Friday, September 02, 2005

Katrina's aftermath

I have been watching, reading, and listening to the coverage of Katrina's aftermath, and I am deeply affected. I feel some kind of survivor guilt, I think. I am shorter tempered with my kids than usual, because I think they should understand how lucky they are to have a house and food and water, and therefore they should not squabble with each other. Yeah, right.

At eleven one night my husband emerged from reading the web and asked if he could go to the gulf coast for up to 30 days as part of a program with FEMA to mobilize firefighters. I asked if he was serious and then said yes, as long as he understood this would be our contribution and not just his. He already knew that -- I shouldn't have worried. It looks as if he will not go, at least not in the next month. Instead our town's only two full-time fire fighters will go – the chief and a firefighter/EMT – and my husband will be acting Chief while they are gone. He is trying to get his company to give him two half days a week to tend to fire department paperwork and inspections.

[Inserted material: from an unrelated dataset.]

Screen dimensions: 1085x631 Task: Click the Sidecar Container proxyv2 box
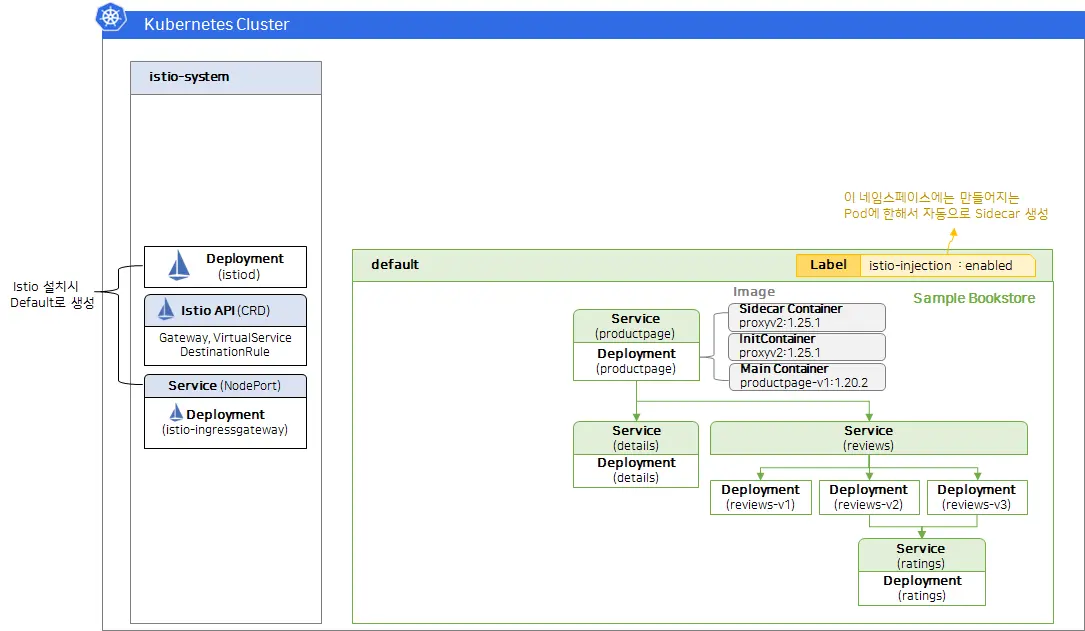pos(806,317)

The chief leave his family of six kids (one just started college) behind in the able hands of his wife, whose reaction was apparently similar to mine.

I don't know if I will talk to the two men who are going before they leave, or if my advice would be welcome or new to them, but I would tell them two things: one, they need to take care of themselves so that they don't become other people who need help – they need to eat and drink and sleep well, even when people around them have severe needs. The other thing I would tell them is to believe that they are making a difference, because it can be so hard to see when the problem is so large and the work that a single person (or a team of two) can do is so small. Chipping away at a problem does make a difference. Under difficult circumstances it may be all you can do, but if you do enough of it you will see a difference.

My heart goes out to people who have had to leave their homes behind. I'm very concerned about what their lives will be like in the immediate future. I see pictures of the Astrodome, and I know that I could manage there alone for awhile, but that it would be very, very difficult with my three children. I can't even keep them from running around the library! And how can you get your life going again from a refugee camp? There is no opportunity for any sort of employment or entrepreneurship, as far as I know. These people need to be where they can start to feel that they have a purpose. Presumably there will be reconstruction work starting soon in the Gulf Coast area that will jumpstart the local economy. Can able refugees find work as laborers? Is that an unreasonable idea? They won't be able to do that from Texas. Can shelters be created in the devastated areas so that people can work in reconstruction and provide services to those who are coming in? I hope that somewhere someone is working on a plan for the Katrina refugees who need the shelters that includes opportunities for work and a life that is more than sitting on a cot all day long. This great country should have more to offer than that.